Born in Jalandhar, Sukhbir’s parents migrated to Kenya when he was just two years old. His father was a Gyaniji in a Gurudwara in Kenya, and was also a classically trained singer, which influenced Sukhbir to a great extent.
He says, “My brother plays tabla. Being surrounded by classical music has helped me in my compositions today. I learned different instruments by being in a band in Kenya. I started as a keyboard player, and then progressed to a drummer and guitarist, and eventually to a singer”.
However, Sukhbir didn’t have it easy early on. He initially started as a solo singer, and used to perform in small settings like birthday parties and restaurants. And it was during those days he got his first break to record in India. Although he was singing in nine different languages at that time, he became a Punjabi singer.
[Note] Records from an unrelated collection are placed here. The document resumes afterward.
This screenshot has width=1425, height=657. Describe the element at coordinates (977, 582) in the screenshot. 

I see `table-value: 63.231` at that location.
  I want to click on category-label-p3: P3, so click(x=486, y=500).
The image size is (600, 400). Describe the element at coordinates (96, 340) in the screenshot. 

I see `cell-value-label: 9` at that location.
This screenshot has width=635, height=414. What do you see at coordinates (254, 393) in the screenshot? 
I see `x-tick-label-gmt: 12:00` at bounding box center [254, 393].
The podcast also takes us through Sukhbir’s difficult times, when his family had to manage just the bare necessities of life. He says, “I come from a very simple family. We were living in the Gurudwara, and there were no luxuries. Now that we are exposed to a different lifestyle, I consciously don’t want to forget that part of my life”.
The singer adds, "Your work should not dictate you.’
Being an investor
Sukhbir explains that his meeting with Amit turned out to be the turning point in his life. Seeing Amit, who held a good portfolio, encouraged him to foray into startups. Amit started introducing him to various startups and that’s how he ended up with his first investment in India.
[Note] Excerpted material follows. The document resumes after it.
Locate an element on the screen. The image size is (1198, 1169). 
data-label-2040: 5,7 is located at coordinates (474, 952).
Sukhbir says he is also interested in electric vehicles, and a startup has already pitched with him (the podcast was done two weeks ago, and this week, Sukhbir Singh went public by saying that he invested in eBikeGo).
Sukhbir admits that he is just a beginner, but is fortunate enough to be surrounded by people who know a lot about startup investments. He is highly optimistic of the exits and returns that he will get on his investments.
“If enough research has been done and if one takes calculated decisions, investments wouldn’t go wrong,” says Sukhbir.
He admits that exposure to startups and different ideas from startups was a wake-up call for him. However, on lighter note he says, “Maybe I should have been in this business, and singing should have just been a passion.”